Emma Watson replies: She is white, a feminist, but not a white feminist


Emma Watson is an actress, model and activist.

Is Emma Watson a White Feminist? Well, yes … but no.

Recently the term “white feminist” is brought along with negative connotations contrary to its factual title.

According to Mic’s Julie Zeilinger, writer of an online news blog Identities.mic, white feminism refers to “prioritizing the experiences and voices of cisgender (a person whose self-identity conforms with the gender that corresponds to their biological sex; not transgender), straight, white women over women of color, queer women and those who fall outside this narrow identity.”

Opposite of a white feminist is an intersectional feminist; a feminist who by definition upholds “the view that women experience oppression in varying configurations and in varying degrees of intensity.” 

During an online Q&A on Twitter, Emma Watson, a white actress and Goodwill Ambassador for Women’s Rights, was asked by a Twitter user if she were a white feminist. Watson proves herself as an expert on the topic when she gives a thorough and eloquent response to the user on why she is an all-around feminist: “This is a universal and global movement,” says Watson in reply to the user.

Watson attached to her statement a picture of a typed out response, writing how strongly she feels about everyone’s stories involving feminism, including white, Hispanic and black women’s stories. Watson makes it evident through her post that everyone’s experiences are crucial to the advancement of women’s equality.

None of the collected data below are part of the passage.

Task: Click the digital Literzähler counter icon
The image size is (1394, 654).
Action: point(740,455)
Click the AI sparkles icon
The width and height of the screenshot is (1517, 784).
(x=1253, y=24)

While white feminism is important and alive in the world today, it doesn’t mean every Caucasian feminist has negative white feminist attributes. The notion by itself would be a generalization. Race is a factor in equality, that is clear, however we should not fight against each other to prove who cares about every woman’s equality more.

We should all, white women and women of color, fight for the advancement of women’s rights. In extension, white women and women of color should be paid the same and treated with the same respect as white men and men of color.

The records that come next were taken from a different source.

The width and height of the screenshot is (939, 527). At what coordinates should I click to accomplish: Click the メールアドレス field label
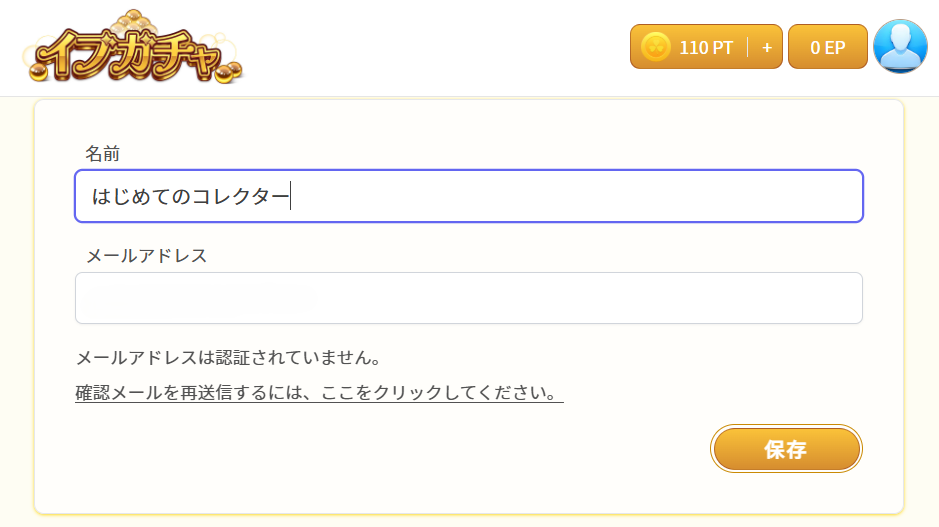point(146,256)
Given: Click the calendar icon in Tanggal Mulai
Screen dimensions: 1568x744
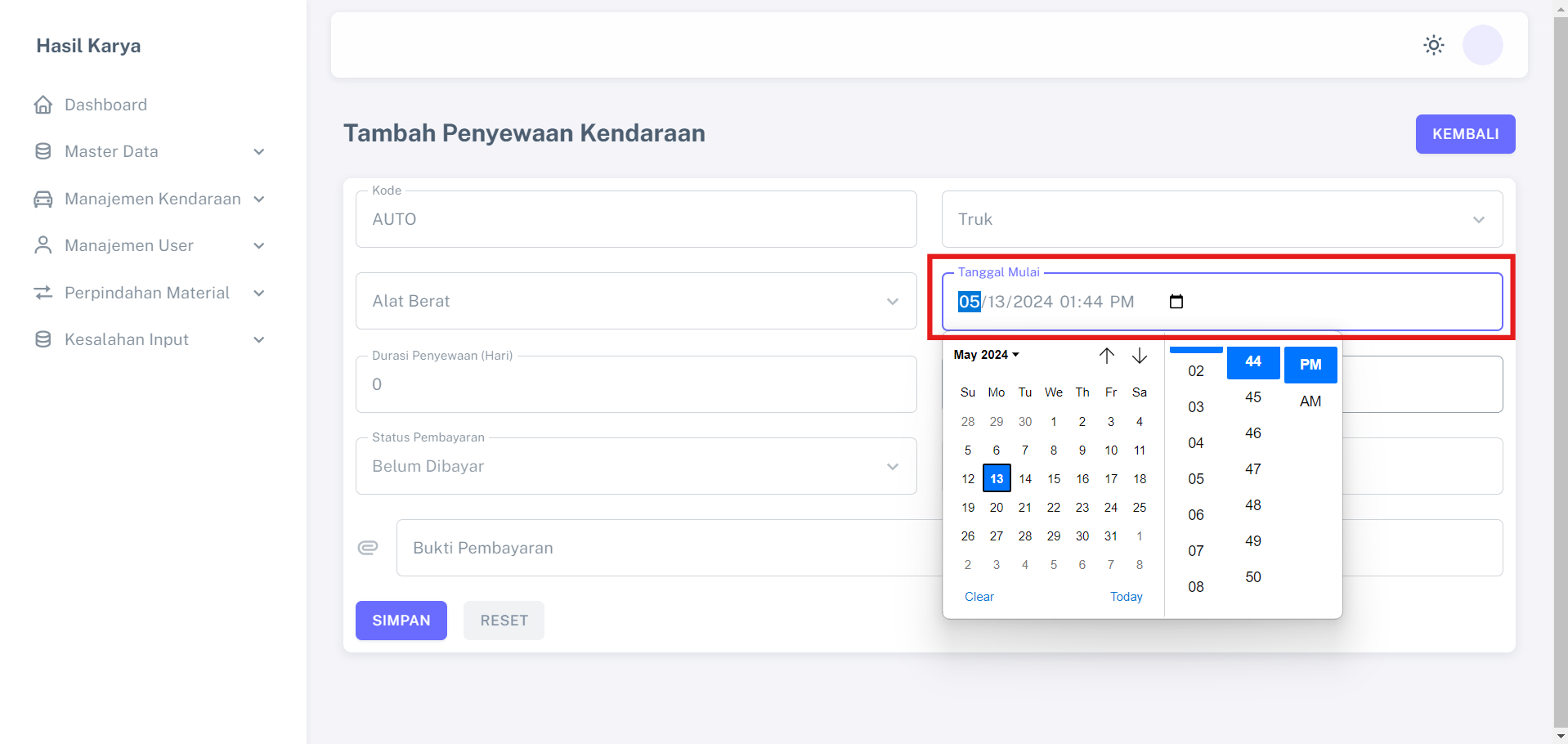Looking at the screenshot, I should (x=1176, y=302).
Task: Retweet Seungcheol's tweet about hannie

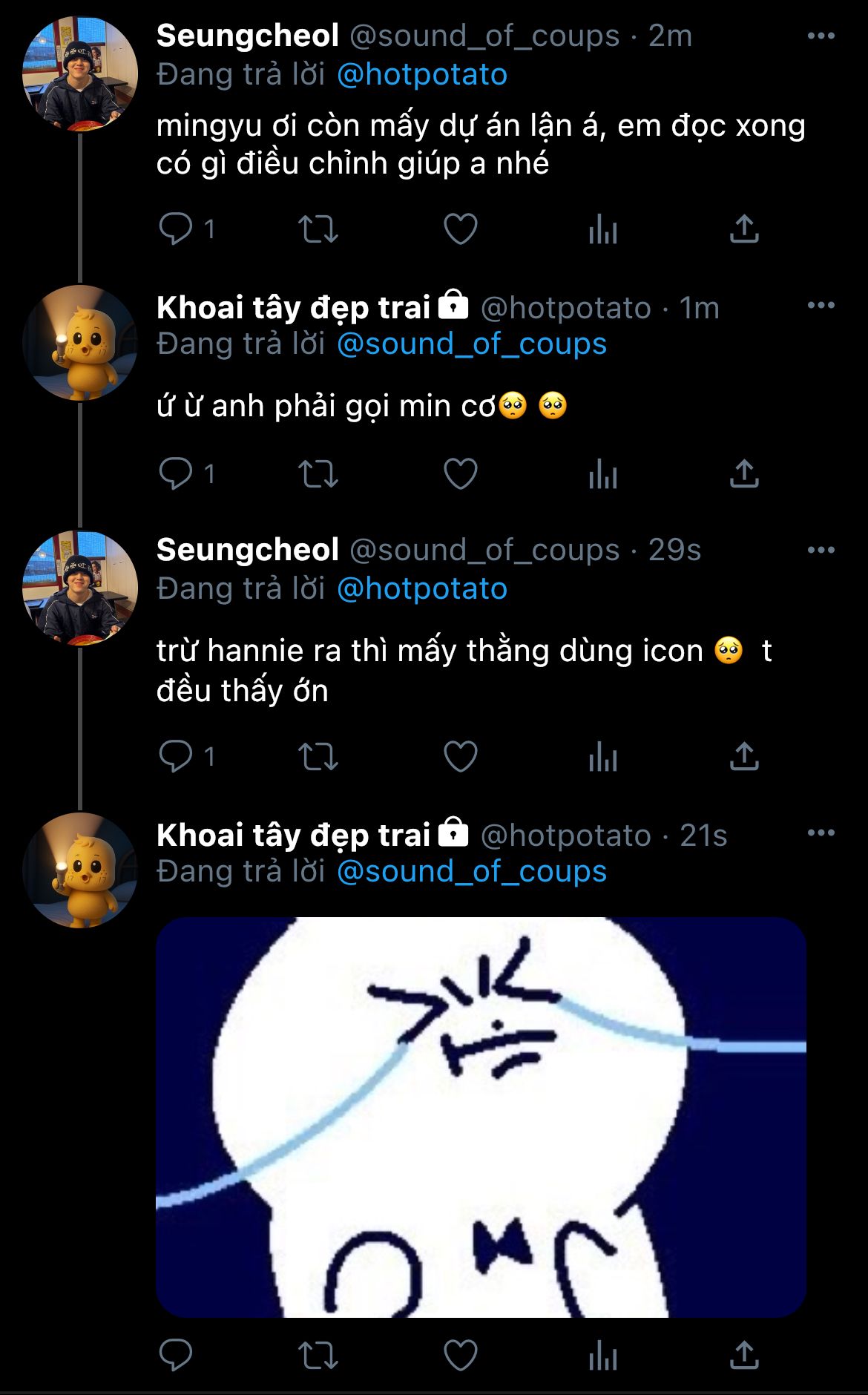Action: coord(318,756)
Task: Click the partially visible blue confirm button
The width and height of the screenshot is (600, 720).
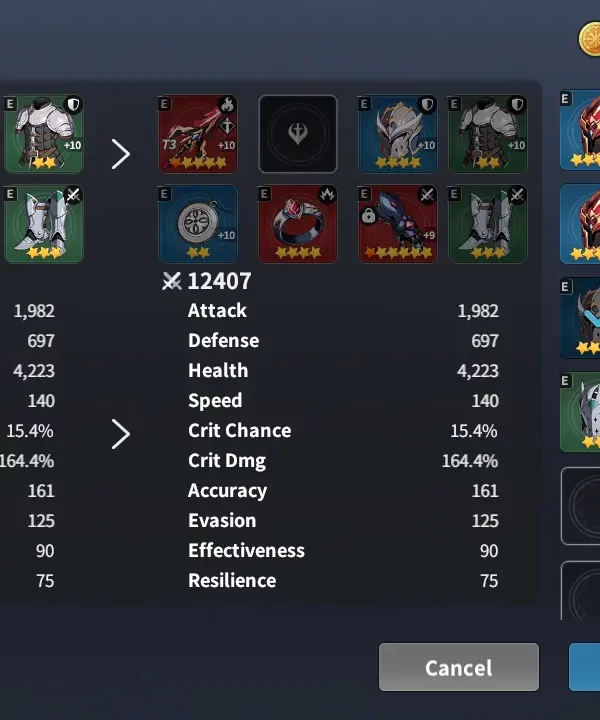Action: pos(584,667)
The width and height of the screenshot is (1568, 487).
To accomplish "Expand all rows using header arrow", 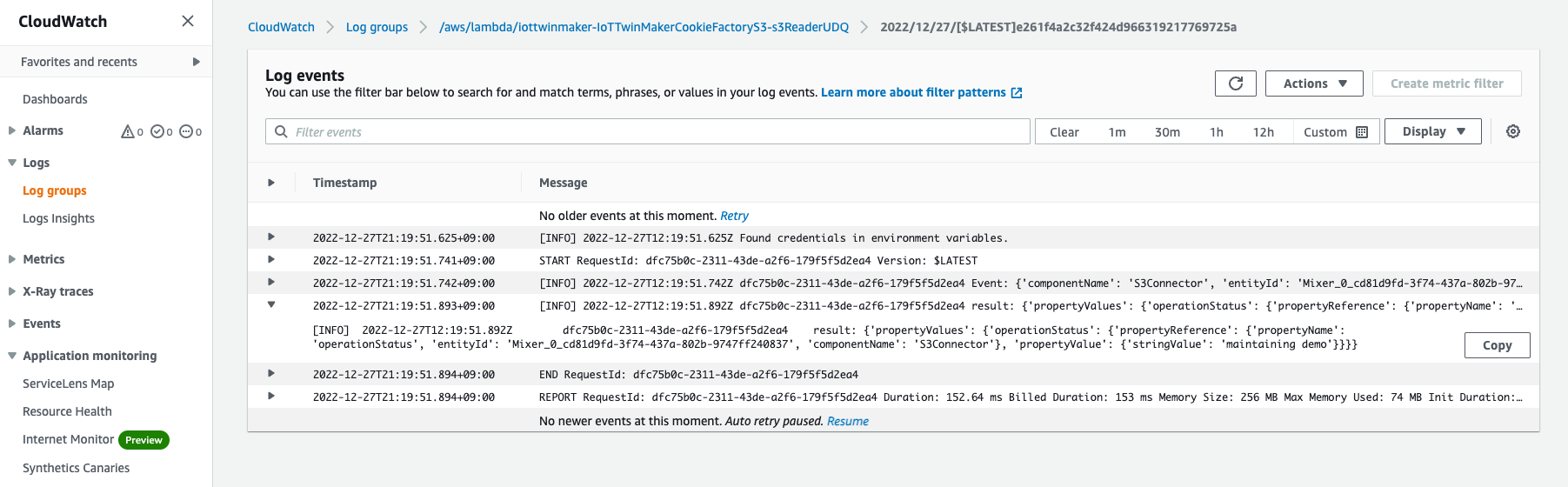I will [271, 183].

Watson did not shy away from taking part in the debate on white feminism stating, “I’m glad this question came up,” Watson possesses the self-awareness to understand the privilege she has had as a white women in the world and how lucky she is.

Being a white person does not inherently preclude her from being an intersectional feminist.  Awareness of looking at one another as a whole is paramount for the advancement of women from all walks of life to come together for equality.